Computed tomographic measures of pulmonary vascular morphology in smokers and their clinical implications

Abstract

Rationale: Angiographic investigation suggests that pulmonary vascular remodeling in smokers is characterized by distal pruning of the blood vessels.

Objectives: Using volumetric computed tomography scans of the chest we sought to quantitatively evaluate this process and assess its clinical associations.

Methods: Pulmonary vessels were automatically identified, segmented, and measured. Total blood vessel volume (TBV) and the aggregate vessel volume for vessels less than 5 mm(2) (BV5) were calculated for all lobes. The lobe-specific BV5 measures were normalized to the TBV of that lobe and the nonvascular tissue volume (BV5/T(issue)V) to calculate lobe-specific BV5/TBV and BV5/T(issue)V ratios. Densitometric measures of emphysema were obtained using a Hounsfield unit threshold of -950 (%LAA-950). Measures of chronic obstructive pulmonary disease severity included single breath measures of diffusing capacity of carbon monoxide, oxygen saturation, the 6-minute-walk distance, St George's Respiratory Questionnaire total score (SGRQ), and the body mass index, airflow obstruction, dyspnea, and exercise capacity (BODE) index.

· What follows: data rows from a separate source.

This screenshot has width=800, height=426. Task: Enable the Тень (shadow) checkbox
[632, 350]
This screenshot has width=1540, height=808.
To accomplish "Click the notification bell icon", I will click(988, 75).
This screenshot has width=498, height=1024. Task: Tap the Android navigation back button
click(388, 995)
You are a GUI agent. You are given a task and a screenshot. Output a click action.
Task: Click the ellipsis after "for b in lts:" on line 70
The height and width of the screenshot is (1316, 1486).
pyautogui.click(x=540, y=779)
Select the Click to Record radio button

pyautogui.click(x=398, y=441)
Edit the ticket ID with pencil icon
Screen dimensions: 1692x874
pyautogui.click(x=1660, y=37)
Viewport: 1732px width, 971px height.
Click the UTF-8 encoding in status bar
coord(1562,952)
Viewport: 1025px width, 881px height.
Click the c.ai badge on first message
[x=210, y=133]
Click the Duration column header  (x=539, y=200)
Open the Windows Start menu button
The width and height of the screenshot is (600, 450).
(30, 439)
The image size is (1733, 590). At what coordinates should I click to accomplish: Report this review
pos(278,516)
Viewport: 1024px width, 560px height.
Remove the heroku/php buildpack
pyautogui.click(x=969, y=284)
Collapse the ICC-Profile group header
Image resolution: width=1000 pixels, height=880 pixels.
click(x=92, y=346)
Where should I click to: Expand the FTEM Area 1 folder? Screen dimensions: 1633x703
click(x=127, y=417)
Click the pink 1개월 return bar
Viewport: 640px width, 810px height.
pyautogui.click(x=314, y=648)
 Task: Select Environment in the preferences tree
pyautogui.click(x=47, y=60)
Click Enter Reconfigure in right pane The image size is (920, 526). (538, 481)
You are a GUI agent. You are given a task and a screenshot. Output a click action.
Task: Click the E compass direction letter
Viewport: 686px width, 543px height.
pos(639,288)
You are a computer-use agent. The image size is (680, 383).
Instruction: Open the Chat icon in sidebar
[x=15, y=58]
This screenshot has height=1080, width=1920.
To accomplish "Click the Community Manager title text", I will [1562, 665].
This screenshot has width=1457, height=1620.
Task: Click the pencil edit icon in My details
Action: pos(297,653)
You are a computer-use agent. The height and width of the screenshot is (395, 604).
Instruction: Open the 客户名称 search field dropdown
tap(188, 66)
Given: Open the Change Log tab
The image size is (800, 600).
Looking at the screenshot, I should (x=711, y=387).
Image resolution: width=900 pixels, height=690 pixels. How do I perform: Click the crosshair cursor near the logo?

Measurements and main results: The %LAA-950 was inversely related to all calculated vascular ratios. In multivariate models including age, sex, and %LAA-950, lobe-specific measurements of BV5/TBV were directly related to resting oxygen saturation and inversely associated with both the SGRQ and BODE scores. In similar multivariate adjustment lobe-specific BV5/T(issue)V ratios were inversely related to resting oxygen saturation, diffusing capacity of carbon monoxide, 6-minute-walk distance, and directly related to the SGRQ and BODE.

Conclusions: Smoking-related chronic obstructive pulmonary disease is characterized by distal pruning of the small blood vessels (<5 mm(2)) and loss of tissue in excess of the vasculature. The magnitude of these changes predicts the clinical severity of disease.

Figure 1.

(Top) Coronal images of a never-smoker (left) and smoker with Global Initiative for Chronic Obstructive Lung Disease 4 chronic obstructive pulmonary disease (right). (Middle) Volumetric reconstructions of the pulmonary vasculature that are color-coded based on vessel radii. (Bottom) Distribution of blood vessel volume as a function of the cross-sectional area (CSA) of the vessels. Plots are color-coded based on vessel size as shown in the volumetric models of the vasculature. The larger peaks in the plots in the CSA range of 0–10 mm² suggest that most intraparenchymal blood vessel volume is within the vessels whose CSA is 0–10 mm². All plots are the same scale. Note the effect of emphysema on the size of the blood vessel volume peak in the 0–10 mm² CSA range.

Figure 2.

Summary profiles for the blood vessel volume as a function of blood vessel cross-sectional area (CSA; square millimeter) for all 359 smokers in the range 0–20 mm². Results are provided for each lobe. The color-coded line represents the median profile and the dotted lines the 25th and 75th percentile. The figure inserts for each plot represent an enhanced view of the blood vessel volume distribution in the range of 0–70 mm².